Coordinate data for items:

□ □ □ □

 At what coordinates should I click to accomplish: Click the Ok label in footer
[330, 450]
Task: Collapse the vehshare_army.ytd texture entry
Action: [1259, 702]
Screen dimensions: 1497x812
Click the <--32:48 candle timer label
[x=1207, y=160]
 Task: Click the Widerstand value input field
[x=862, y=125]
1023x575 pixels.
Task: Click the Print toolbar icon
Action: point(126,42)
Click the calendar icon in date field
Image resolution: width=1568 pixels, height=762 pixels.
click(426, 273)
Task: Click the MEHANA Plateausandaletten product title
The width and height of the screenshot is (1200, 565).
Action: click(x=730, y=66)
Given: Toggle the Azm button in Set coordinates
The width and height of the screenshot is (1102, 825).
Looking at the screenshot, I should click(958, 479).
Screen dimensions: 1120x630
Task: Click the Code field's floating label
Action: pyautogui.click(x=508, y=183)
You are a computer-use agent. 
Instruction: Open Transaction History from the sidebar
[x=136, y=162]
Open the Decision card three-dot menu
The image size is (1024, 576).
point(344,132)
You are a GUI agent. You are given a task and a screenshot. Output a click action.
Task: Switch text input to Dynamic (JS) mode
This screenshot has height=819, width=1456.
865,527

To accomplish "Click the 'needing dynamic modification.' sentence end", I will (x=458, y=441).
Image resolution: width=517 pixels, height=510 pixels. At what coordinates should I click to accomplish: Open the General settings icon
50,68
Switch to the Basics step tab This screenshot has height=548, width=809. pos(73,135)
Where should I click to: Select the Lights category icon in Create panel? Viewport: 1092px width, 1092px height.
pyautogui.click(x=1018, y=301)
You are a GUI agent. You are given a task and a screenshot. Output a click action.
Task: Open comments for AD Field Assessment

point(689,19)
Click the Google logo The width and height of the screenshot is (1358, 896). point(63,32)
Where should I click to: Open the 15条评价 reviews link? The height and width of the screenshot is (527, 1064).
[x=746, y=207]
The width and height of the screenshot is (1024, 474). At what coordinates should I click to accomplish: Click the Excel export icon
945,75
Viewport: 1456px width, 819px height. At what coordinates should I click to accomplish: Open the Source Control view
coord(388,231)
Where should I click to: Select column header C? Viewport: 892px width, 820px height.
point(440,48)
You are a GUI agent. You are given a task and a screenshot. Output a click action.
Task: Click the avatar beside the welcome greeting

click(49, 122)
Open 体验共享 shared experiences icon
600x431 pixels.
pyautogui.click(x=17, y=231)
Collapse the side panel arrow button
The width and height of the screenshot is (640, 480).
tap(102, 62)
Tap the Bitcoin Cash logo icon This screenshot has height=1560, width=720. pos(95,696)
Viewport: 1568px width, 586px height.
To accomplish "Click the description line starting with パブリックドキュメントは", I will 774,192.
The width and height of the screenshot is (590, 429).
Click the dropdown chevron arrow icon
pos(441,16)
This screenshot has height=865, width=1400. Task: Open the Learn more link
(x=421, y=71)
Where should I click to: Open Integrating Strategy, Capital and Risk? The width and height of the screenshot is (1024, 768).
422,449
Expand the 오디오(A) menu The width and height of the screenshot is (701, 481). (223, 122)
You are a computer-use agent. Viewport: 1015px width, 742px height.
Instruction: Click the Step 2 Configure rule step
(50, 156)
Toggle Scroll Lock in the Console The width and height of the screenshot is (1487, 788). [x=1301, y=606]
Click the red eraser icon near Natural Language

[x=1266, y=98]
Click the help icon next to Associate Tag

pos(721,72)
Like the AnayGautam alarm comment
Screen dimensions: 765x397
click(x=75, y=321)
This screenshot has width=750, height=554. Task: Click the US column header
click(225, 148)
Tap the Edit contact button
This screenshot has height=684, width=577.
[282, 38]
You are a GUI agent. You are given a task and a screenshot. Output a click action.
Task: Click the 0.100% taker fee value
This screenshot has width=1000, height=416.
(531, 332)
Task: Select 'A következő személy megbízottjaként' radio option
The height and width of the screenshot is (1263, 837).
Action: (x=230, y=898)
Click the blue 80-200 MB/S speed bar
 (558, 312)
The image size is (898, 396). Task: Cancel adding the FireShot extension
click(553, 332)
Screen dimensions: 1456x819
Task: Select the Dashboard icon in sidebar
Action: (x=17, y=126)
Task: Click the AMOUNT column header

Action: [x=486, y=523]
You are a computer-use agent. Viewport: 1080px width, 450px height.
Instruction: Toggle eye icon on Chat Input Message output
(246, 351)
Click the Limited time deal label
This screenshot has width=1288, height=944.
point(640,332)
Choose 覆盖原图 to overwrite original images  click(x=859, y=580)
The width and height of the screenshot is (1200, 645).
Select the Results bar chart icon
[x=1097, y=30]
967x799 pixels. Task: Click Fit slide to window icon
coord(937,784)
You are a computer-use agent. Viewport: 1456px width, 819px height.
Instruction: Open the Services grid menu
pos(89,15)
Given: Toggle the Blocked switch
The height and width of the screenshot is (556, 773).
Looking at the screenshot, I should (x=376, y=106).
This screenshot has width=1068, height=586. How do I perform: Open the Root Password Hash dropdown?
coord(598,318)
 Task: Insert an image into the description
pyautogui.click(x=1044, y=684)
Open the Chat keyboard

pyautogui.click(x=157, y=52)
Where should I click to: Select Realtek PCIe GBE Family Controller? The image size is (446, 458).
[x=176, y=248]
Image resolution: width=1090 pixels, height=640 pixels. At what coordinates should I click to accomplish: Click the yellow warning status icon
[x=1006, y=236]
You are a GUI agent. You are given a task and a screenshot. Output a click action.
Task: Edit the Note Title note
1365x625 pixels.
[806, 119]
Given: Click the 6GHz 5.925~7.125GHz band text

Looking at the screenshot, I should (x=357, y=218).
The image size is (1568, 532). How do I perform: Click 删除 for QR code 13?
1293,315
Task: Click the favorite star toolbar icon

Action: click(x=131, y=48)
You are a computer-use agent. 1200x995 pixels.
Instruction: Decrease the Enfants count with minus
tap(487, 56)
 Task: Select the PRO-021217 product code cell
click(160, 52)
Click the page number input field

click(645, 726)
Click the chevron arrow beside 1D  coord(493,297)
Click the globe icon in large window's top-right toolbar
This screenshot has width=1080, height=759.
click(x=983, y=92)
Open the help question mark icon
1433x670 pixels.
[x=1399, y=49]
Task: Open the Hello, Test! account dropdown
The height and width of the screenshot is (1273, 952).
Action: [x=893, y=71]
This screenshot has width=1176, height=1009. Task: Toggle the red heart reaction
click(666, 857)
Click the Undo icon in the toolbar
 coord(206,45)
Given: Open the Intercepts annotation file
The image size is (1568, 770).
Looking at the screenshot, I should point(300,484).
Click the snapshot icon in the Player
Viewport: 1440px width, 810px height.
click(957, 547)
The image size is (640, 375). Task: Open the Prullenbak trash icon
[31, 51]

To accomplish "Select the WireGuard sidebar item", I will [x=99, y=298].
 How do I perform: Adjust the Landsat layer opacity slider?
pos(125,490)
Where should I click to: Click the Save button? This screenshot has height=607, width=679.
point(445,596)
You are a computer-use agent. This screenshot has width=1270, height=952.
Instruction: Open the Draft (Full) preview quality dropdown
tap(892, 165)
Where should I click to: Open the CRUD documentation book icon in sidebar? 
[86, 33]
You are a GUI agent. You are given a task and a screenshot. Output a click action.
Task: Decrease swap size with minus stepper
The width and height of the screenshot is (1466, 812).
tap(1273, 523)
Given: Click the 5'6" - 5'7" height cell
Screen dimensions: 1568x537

□ □ □ □

### EXERCISE
Will you copy out, word for word, the lines starting at the one that has "The width and height of the screenshot is (1024, 474)." and stopping after the one that has "coord(388,231)"?

### OUTPUT BELOW
The width and height of the screenshot is (1024, 474). At what coordinates should I click to accomplish: Click the Excel export icon
945,75
Viewport: 1456px width, 819px height. At what coordinates should I click to accomplish: Open the Source Control view
coord(388,231)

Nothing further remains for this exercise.